When crafting data from some other data, like packaging public data, using the good tools can really ease development process and reliability of the data.

The venerable make which have already been used for decades to build software, is a very good option as advocated by Mike Bostock’s in his blog.

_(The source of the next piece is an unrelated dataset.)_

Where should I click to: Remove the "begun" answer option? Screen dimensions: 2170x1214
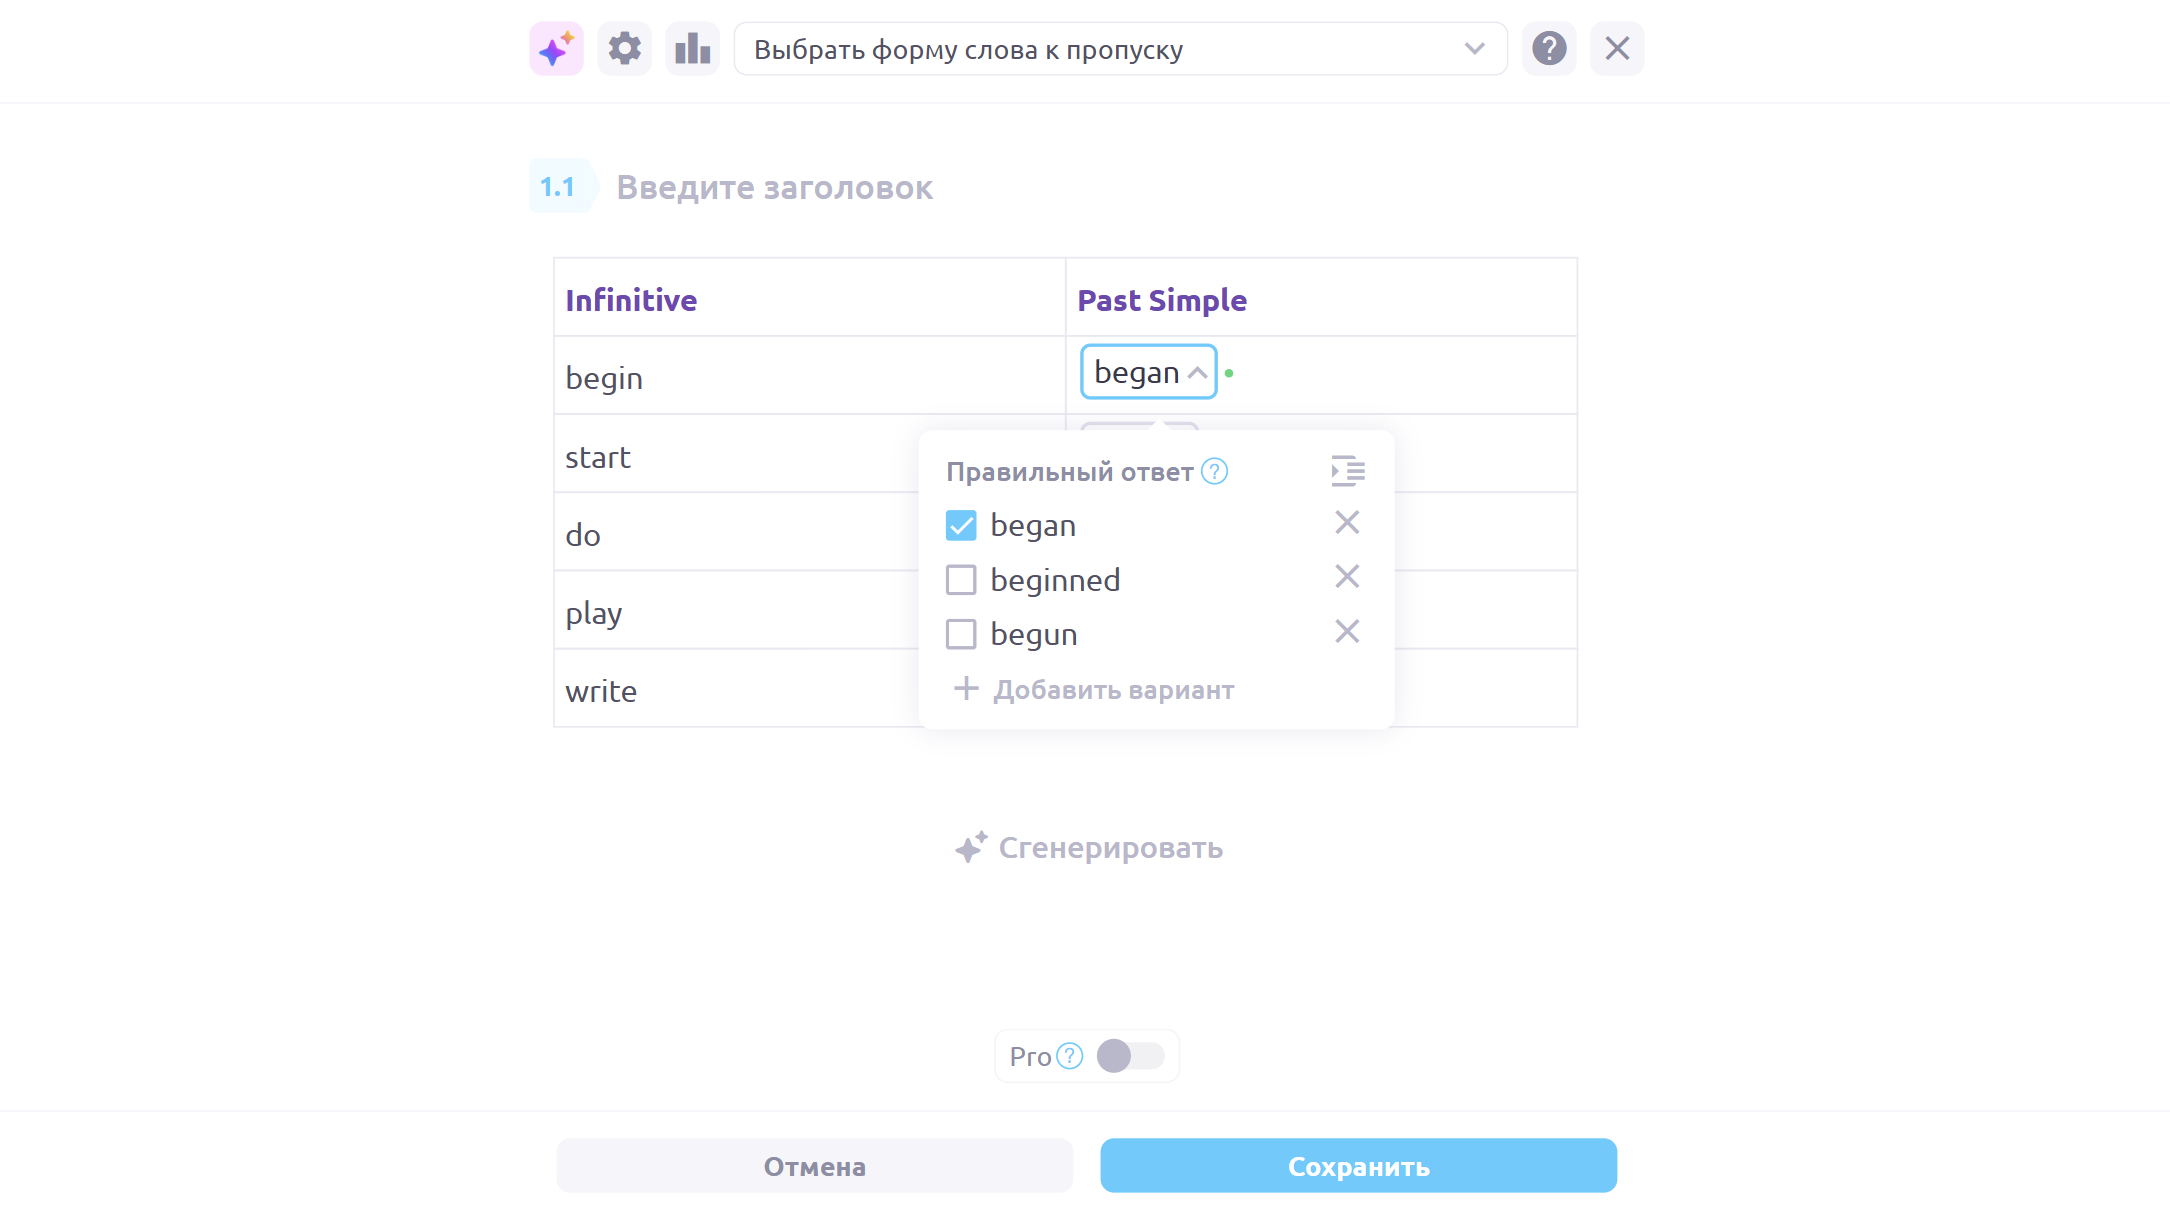click(x=1347, y=632)
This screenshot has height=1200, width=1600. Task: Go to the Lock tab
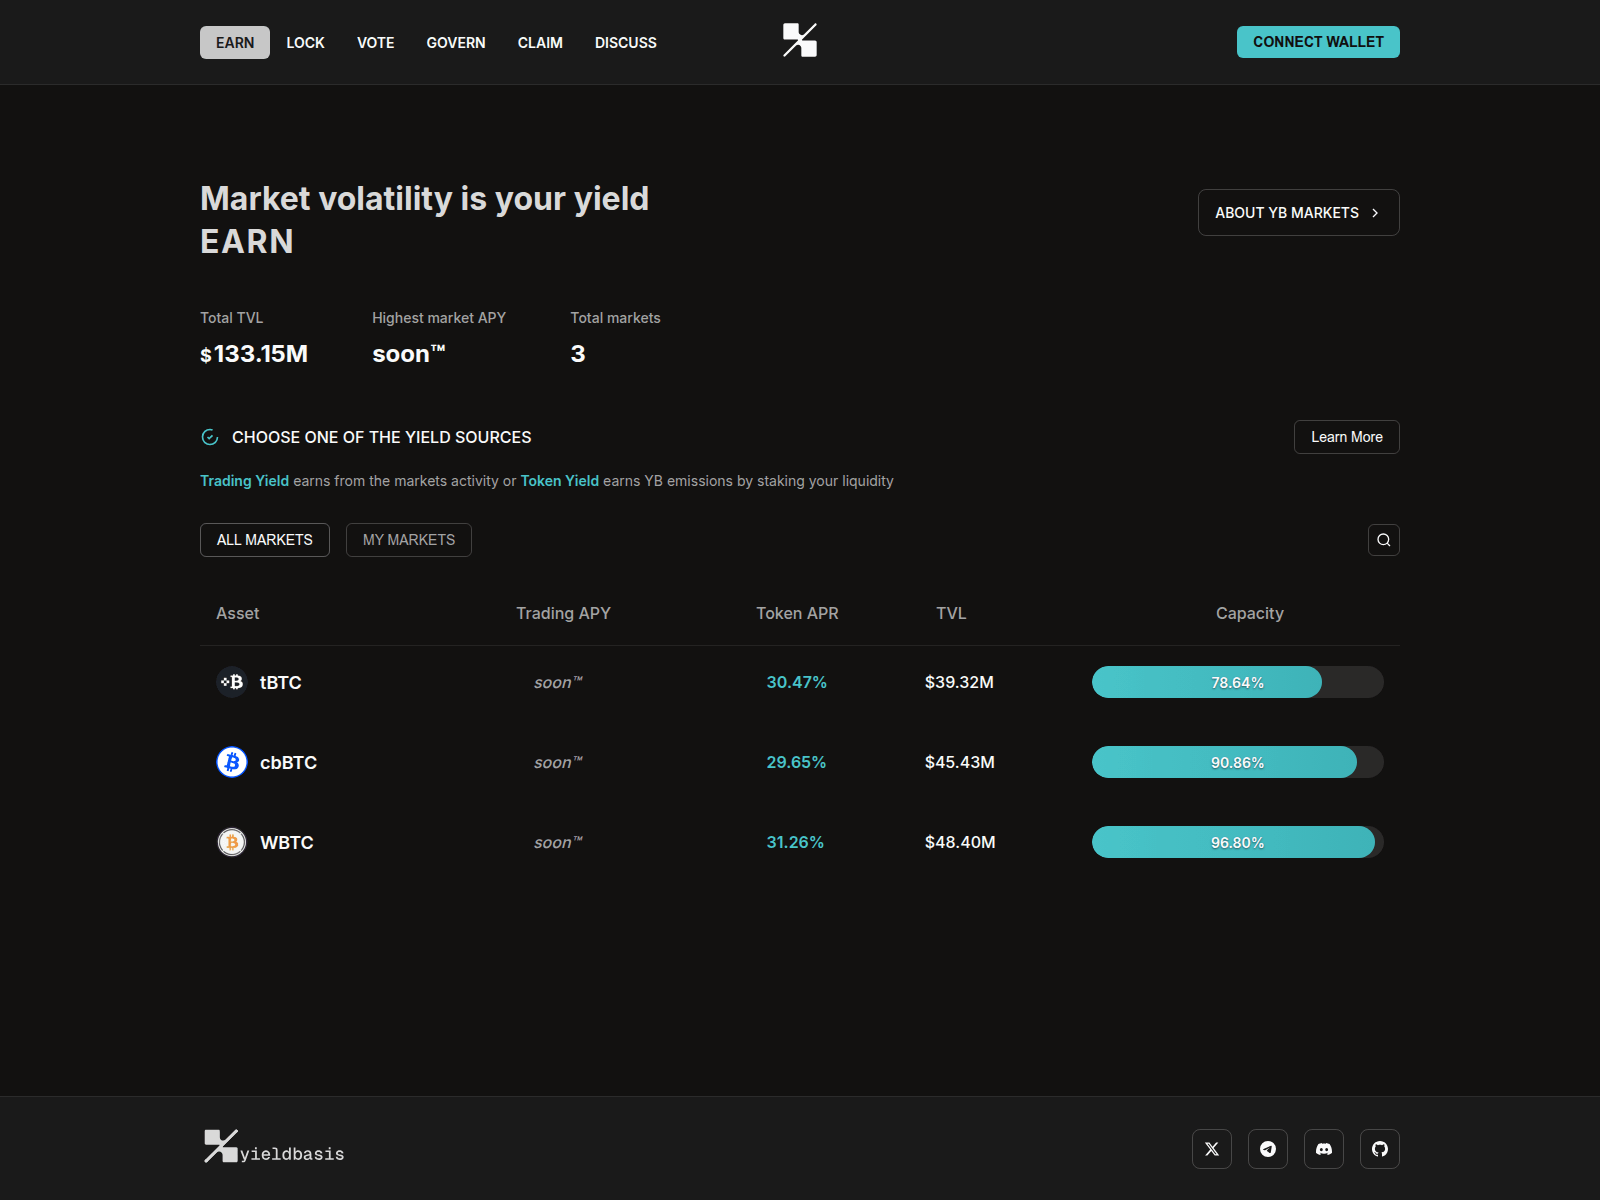coord(305,43)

A state-of-the-art Makefile

Let’s take an example with crafting geo-countries datapackage. We need to download data from NaturalEarth, extract the zip, convert it to json with ogr (the ‘‘swiss-army-knife’’ of maps), and rename a column. Following Mike Bostok’s instructions, here’s an appropriate Makefile (that should lie the scripts folder of the project):

all: ../data/countries.geojson

ne_10m_admin_0_countries.zip:
	wget http://www.naturalearthdata.com/http//www.naturalearthdata.com/download/10m/cultural/ne_10m_admin_0_countries.zip

ne_10m_admin_0_countries.README.html ne_10m_admin_0_countries.VERSION.txt ne_10m_admin_0_countries.dbf ne_10m_admin_0_countries.prj ne_10m_admin_0_countries.shp ne_10m_admin_0_countries.shx: ne_10m_admin_0_countries.zip
	unzip ne_10m_admin_0_countries.zip

ne_10m_admin_0_countries.geojson: ne_10m_admin_0_countries.dbf ne_10m_admin_0_countries.prj ne_10m_admin_0_countries.shp ne_10m_admin_0_countries.shx
	ogr2ogr -select admin,iso_a3  -f geojson ne_10m_admin_0_countries.geojson ne_10m_admin_0_countries.shp
    
../data:
	mkdir ../data

../data/countries.geojson: ne_10m_admin_0_countries.geojson ../data
# Change the name of the fields after conversion
	cat ne_10m_admin_0_countries.geojson | sed 's/"admin": /"name": /g' | sed 's/"iso_a3": /"ISO3166-1-Alpha-3": /g'  > ../data/countries.geojson

If you’re not familiar with Makefiles, the last section reads : “When both files ne_10m_admin_0_countries.geojson and ../data are available, you can run command cat ne_10m_admin_0_countries.geojson | sed 's/"admin": /"name": /g' | sed 's/"iso_a3": /"ISO3166-1-Alpha-3": /g' > ../data/countries.geojson and it will produce file ../data/countries.geojson”. Make deduces the commands to be run, starting with the ones where everything is available, until it produces target all.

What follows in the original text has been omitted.